The film’s script is compelling for not descending into a slapstick version of events where boozy delights are presented as a chance for a raunchy comedy. But I wonder if Vinterberg’s script (co-written with Tobias Lindholm) may not have benefitted from something less polite and refined. There’s a tragedy that occurs in the final act where the film briefly considers its stakes, and then soon seems to abandon any sense of emotional nakedness. It’s a good example of the way Vinterberg seems to avoid anything resembling messiness or spontaneity in “Another Round”. There’s something to be considered about the way the film’s own aesthetic seem tightly bound to Mads Mikkelsen’s bored Martin, who seems to be sleepwalking through life. Mikkelsen gives a good performance as a man clinging to anything to find the spark in his life, but “Another Round” feels skittish about digging beneath the surface of Martin and his friends. The cast is roundly committed – Magnus Millang in particular is a delight to watch as a harried new father. But, the tidiness of “Another Round” begins to feel like a betrayal of its own ideals the more it continues.

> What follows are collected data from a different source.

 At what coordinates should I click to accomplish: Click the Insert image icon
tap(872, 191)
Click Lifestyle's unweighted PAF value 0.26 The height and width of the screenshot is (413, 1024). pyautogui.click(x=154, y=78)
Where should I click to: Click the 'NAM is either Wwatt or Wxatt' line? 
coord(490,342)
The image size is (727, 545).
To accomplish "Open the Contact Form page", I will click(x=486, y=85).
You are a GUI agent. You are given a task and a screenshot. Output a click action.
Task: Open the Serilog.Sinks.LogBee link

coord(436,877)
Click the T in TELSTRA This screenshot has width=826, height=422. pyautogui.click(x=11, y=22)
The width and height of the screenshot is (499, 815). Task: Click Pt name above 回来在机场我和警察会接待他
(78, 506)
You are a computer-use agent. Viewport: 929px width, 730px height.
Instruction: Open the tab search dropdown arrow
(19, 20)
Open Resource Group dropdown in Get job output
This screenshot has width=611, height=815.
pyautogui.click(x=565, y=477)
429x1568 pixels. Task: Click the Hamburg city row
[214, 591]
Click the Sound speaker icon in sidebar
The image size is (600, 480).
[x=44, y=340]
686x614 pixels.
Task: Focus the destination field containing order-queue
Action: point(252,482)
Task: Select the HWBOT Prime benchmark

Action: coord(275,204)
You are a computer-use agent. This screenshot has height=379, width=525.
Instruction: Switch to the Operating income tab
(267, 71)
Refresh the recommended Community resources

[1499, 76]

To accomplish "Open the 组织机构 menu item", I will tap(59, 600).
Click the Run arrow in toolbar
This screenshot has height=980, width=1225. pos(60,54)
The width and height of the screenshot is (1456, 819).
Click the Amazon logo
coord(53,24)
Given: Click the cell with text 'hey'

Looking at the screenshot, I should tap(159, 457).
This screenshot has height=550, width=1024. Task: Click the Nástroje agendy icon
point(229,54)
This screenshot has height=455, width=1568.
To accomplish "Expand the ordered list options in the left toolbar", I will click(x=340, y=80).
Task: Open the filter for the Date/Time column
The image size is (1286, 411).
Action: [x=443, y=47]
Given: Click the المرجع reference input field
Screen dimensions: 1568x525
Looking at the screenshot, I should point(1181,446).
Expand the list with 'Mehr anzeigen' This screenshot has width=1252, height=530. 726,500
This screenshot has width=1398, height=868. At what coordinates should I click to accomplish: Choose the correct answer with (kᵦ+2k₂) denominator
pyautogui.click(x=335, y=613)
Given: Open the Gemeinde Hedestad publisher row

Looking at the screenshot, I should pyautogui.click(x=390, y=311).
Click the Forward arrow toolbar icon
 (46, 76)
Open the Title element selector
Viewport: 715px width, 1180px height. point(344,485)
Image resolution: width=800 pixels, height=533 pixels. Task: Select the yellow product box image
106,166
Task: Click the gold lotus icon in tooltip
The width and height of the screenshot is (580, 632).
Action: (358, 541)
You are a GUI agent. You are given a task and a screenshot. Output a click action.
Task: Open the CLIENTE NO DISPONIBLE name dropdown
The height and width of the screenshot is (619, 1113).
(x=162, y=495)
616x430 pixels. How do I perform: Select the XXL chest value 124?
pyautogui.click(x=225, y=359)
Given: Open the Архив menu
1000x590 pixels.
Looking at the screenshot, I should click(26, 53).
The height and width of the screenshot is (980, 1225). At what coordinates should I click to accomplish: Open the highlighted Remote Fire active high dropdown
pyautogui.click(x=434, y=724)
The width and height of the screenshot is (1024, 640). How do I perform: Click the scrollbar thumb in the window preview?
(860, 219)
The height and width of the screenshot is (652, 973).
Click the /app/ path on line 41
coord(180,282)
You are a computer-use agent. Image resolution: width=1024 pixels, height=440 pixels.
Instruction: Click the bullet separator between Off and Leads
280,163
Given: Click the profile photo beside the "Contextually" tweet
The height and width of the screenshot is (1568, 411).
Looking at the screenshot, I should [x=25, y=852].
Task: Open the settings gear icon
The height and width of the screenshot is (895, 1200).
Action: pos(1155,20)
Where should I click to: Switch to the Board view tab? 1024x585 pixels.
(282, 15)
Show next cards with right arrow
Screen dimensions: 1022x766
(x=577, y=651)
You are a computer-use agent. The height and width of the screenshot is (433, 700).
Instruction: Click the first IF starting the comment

In the opening sequence of the film, we watch a group of students get increasingly drunk and rowdy as they partake in a celebratory event on campus. The scene, in theory, sets up the momentum for the film, offering the scene of the chaos but excitement of drunkenness that is so seductive. The opening sequence has a clear idea of what the film sets out to do – examine how drinking is so inherent to Danish culture, and the implications of that. But nothing comes after in “Another Round” that feels committed to that sort of analysis. It’s a pleasant and easy watch which in a way gets to the film’s ultimate issue. It feels perverse that a film about watching a group of men become increasingly dependent on alcohol as a way to get through the day feels so noncommittal.

Another Round played as a Special Presentation at the 2020 Toronto International Film Festival.